"American" Values Abroad -- William R. Burrows

Listening to programs like Leonard Lopate's New York & Company on National Public Radio, and reading the editorials in the New York Times in the wake of September 11th, I find myself amazed by the lack of cultural self-awareness among many Americans

By William R. Burroughs|October 10, 2001

Listening to programs like Leonard Lopate's New York & Company on National Public Radio, and reading the editorials in the New York Times in the wake of September 11th, I find myself amazed by the lack of cultural self-awareness among many Americans. Pundits, writers, and callers seem to have no sense that the kind of "neutrality" and "fair-mindedness" that they try to bring to issues like Western-Muslim relations emerge from a particular religio-cultural situation. They can't imagine their values as the objects of ridicule.

 

Indeed, the very Enlightenment principles that America's religious and secular progressives presuppose are the ones that many culturally and religiously sensitive people in the Middle East and elsewhere believe are responsible for the erosion of values in their societies. This is no excuse for condoning or sponsoring terrorism. It is, however, one of the reasons that religious ideals have been hijacked and drafted to serve diabolical purposes.

 

As a son of the Enlightenment, I would like to see us argue abroad for the Jeffersonian principles of freedom of speech, and freedom both from and of religion. Instead of arguing this case, our consumer-driven entertainment industry, and pragmatic business culture bombards traditional societies with overt and covert messages that are anarchic in other contexts. Few seem to care how deep the resentment of our cultural invasion is in many societies.

 

It has been common to talk of our military and economic hegemony, and "blowback" from our support of dictators and groups like the Mujahadin in the Afghan war against the Soviet Union. We can see the results of working on the principle that the enemy of our enemy is our friend. It is far less common to hear serious analysis the effects of our entertainment exports on other people's cultures.

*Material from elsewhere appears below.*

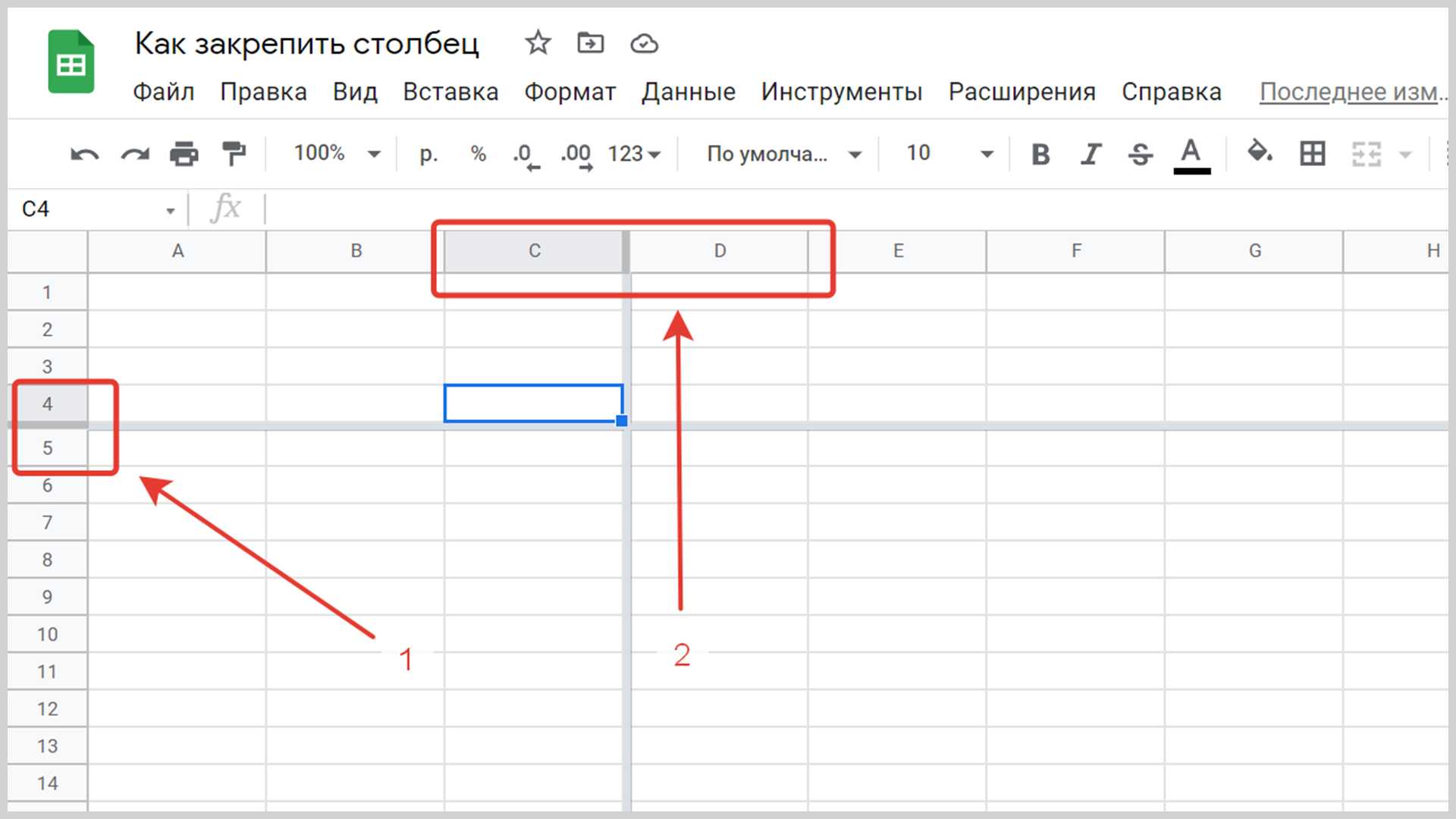Click the fill color paint bucket
1456x819 pixels.
(1260, 152)
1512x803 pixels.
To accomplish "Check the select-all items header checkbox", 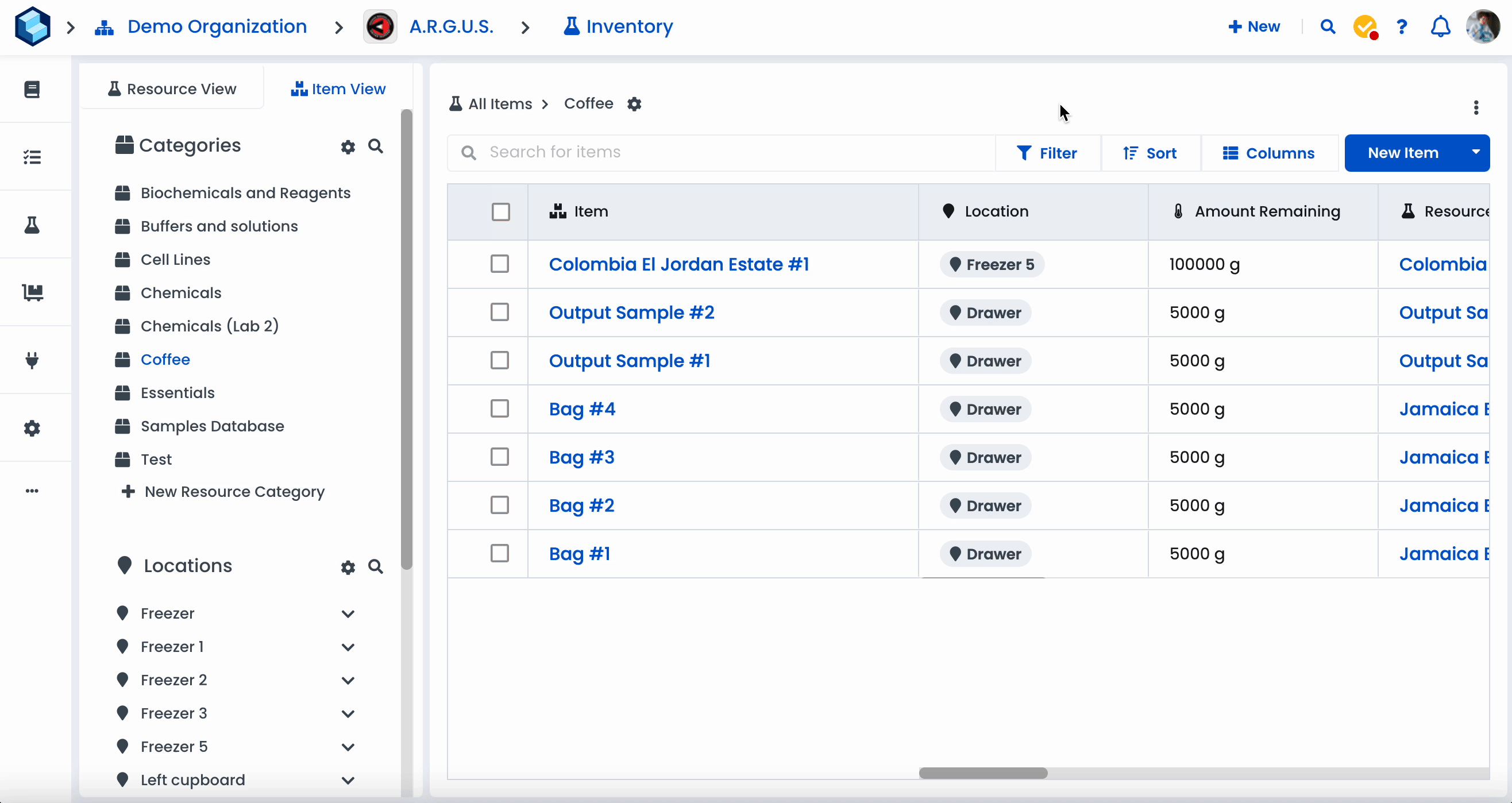I will pos(501,212).
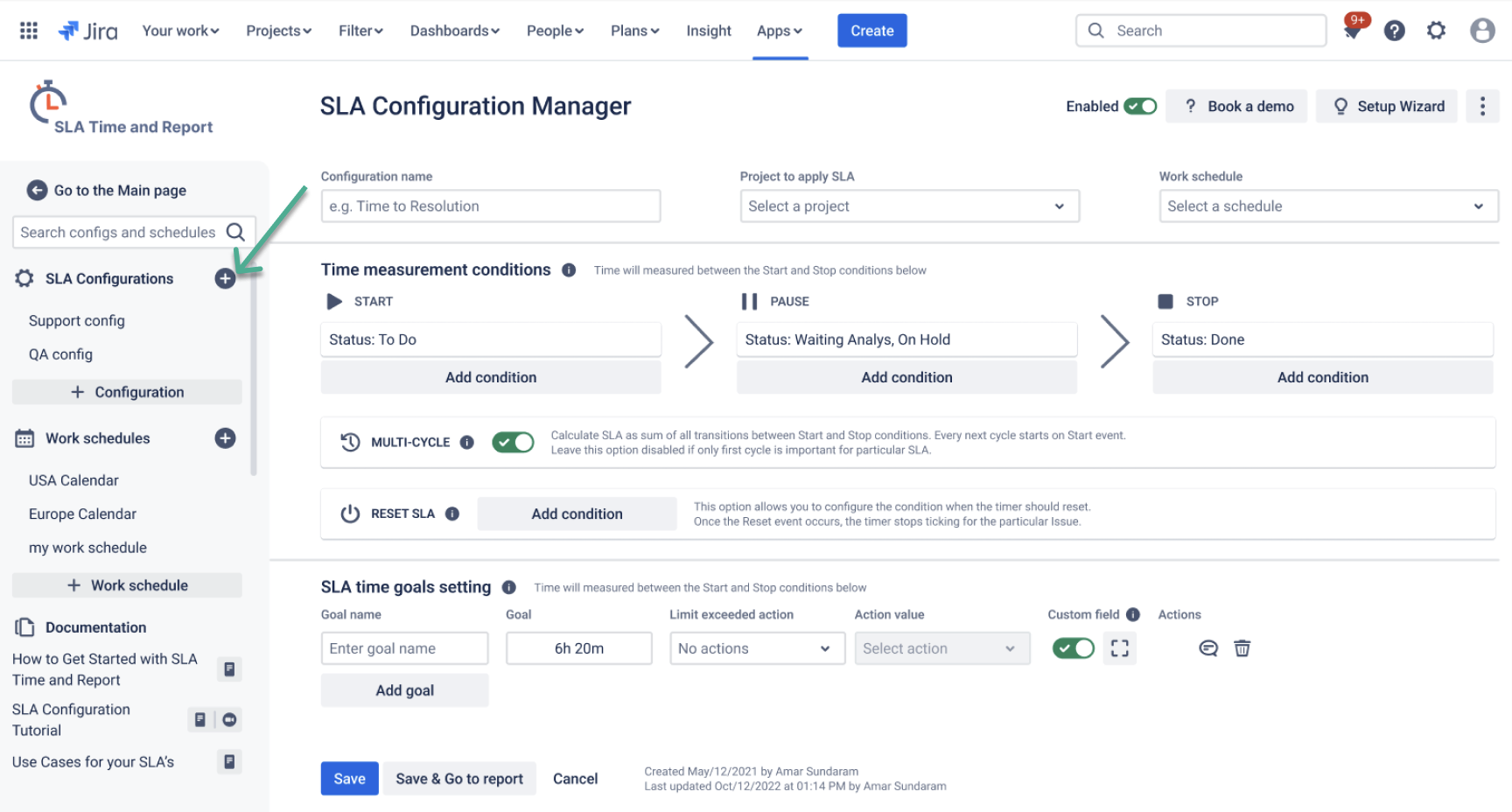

Yet, if I am right, cultural "pollution" touches far more people, far more directly than any other American artifact or business. The profits gained by Hollywood in overseas markets equal, if not exceed, those of the arms industry. Our secular cultural leaders, however, have such a deeply held belief in free expression, that they hardly raise their voices on this topic. Our religio-cultural left seems so intent on distancing itself from Jerry Falwell and Pat Roberston domestically, that it has little time to cast an eye abroad.

 

I carry no candles for the Taliban or for terrorists of any stripe, but as I listened to a call-in show with the head of the American Civil Liberties Union as the guest, I saw no evidence that she understood the depth of the animus toward her brand of secular constitutional theory. Both she and her host seemed unaware that truths we hold to be self-evident are anywhere in dispute. Neither reflected on the imposition of secular values through the trade in entertainment commodities by companies that care little whose crockery they are breaking.

 

What is needed in both the short and long term, is a sense on the part of the American populace and its intellectuals, on the right and the left, of the non-universality of our formulations of fundamental religious and human rights. We need to begin a major national debate about the quality and effect of our presence in the world. With a new level of self-awareness of our ideals and practices, and their effects on the rest of the world, we would be a much better partner in the encounters that are needed to deepen mutual comprehension among the world's religious and secular peoples.

 

-- William R. Burrows, Ph.D., is the managing editor of Orbis Books.